Changes in Complete Blood Count (CBC) in Malaria

  • Anaemia is a common finding in malaria patients, with a study showing that 97.3% of children with malaria had anaemia 2.
  • Leukopenia is also observed in malaria patients, with 39% of cases in one study showing leukopenia 2 and 8.8% in another study 3.
  • Thrombocytopenia is another frequent finding, with 51.3% of cases in one study showing mild thrombocytopenia 2 and 55.4% in another study 3.
  • The severity of these changes can vary depending on the species of Plasmodium, with P. falciparum tends to cause more severe anaemia, leukopenia, and thrombocytopenia than P. vivax 2, 3.

Haematological Parameters and Malaria Parasitaemia

  • Studies have shown that haematological parameters such as platelet count, red blood cell count, and haemoglobin level are significantly lower in malaria patients than in controls 4.
  • There is a significant positive correlation between total WBC and parasitaemia, and a negative correlation between platelets, total RBC's, haemoglobin, and parasitaemia 5.
  • Linear regression analysis has shown a linear relationship between parasite density and various haematological parameters, including WBC and platelet count 5.

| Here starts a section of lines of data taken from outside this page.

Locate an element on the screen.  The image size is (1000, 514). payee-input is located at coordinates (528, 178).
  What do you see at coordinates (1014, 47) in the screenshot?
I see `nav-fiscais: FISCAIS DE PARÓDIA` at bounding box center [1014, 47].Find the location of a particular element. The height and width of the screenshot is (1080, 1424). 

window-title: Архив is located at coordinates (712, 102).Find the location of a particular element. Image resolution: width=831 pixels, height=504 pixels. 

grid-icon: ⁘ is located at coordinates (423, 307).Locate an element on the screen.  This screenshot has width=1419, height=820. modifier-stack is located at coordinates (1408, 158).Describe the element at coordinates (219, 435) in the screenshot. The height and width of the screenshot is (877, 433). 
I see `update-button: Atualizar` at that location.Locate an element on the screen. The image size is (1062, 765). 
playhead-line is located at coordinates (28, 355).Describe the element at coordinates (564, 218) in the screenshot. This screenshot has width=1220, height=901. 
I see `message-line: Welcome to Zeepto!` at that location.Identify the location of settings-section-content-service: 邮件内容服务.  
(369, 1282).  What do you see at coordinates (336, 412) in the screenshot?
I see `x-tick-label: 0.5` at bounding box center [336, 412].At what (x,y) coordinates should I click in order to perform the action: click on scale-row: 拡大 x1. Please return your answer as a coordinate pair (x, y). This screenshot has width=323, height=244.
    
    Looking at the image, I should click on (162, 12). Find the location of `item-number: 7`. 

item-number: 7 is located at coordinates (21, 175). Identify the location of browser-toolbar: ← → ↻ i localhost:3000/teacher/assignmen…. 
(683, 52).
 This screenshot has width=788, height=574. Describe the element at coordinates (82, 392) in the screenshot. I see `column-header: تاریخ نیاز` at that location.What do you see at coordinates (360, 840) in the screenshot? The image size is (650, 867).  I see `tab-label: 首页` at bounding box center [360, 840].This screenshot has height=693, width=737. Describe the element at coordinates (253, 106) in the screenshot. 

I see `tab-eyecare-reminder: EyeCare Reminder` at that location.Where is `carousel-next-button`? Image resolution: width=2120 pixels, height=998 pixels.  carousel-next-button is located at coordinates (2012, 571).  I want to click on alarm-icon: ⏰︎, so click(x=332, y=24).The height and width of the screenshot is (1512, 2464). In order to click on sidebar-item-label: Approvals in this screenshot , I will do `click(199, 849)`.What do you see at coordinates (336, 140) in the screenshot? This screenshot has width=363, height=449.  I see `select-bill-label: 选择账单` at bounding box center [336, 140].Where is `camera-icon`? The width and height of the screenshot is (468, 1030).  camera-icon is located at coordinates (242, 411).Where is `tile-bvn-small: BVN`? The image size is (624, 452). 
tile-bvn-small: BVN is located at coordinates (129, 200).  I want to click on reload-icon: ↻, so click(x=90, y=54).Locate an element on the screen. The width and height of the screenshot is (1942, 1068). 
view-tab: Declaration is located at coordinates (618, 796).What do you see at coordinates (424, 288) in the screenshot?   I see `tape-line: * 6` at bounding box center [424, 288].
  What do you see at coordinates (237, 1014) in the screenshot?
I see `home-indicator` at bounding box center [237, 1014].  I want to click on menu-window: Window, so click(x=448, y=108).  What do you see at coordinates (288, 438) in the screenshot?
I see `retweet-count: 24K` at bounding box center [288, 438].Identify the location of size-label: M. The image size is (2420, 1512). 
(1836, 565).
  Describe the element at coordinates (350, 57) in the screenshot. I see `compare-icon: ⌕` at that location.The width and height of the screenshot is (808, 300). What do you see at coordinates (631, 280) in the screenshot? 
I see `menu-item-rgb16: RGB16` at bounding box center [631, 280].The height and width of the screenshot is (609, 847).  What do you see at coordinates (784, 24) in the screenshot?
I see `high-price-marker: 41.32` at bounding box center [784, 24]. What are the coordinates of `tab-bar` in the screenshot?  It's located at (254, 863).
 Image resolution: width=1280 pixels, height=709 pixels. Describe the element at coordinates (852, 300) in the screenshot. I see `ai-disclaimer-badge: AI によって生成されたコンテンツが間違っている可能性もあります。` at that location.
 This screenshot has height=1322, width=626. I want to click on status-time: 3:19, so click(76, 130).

Comparison of Haematological Profiles in Malaria Patients

  • A study comparing the haematological profiles of malaria-infected adult patients and controls found that the mean values of red blood cell count, haemoglobin, and platelet count were significantly lower in the cases than the controls 4.
  • Another study found that the prevalence of anaemia and thrombocytopenia in malaria patients were 39.5% and 56.3%, respectively, and that being female and having high malaria parasitemia were significantly associated with thrombocytopenia 4.

Professional Medical Disclaimer

This information is intended for healthcare professionals. Any medical decision-making should rely on clinical judgment and independently verified information. The content provided herein does not replace professional discretion and should be considered supplementary to established clinical guidelines. Healthcare providers should verify all information against primary literature and current practice standards before application in patient care. Dr.Oracle assumes no liability for clinical decisions based on this content.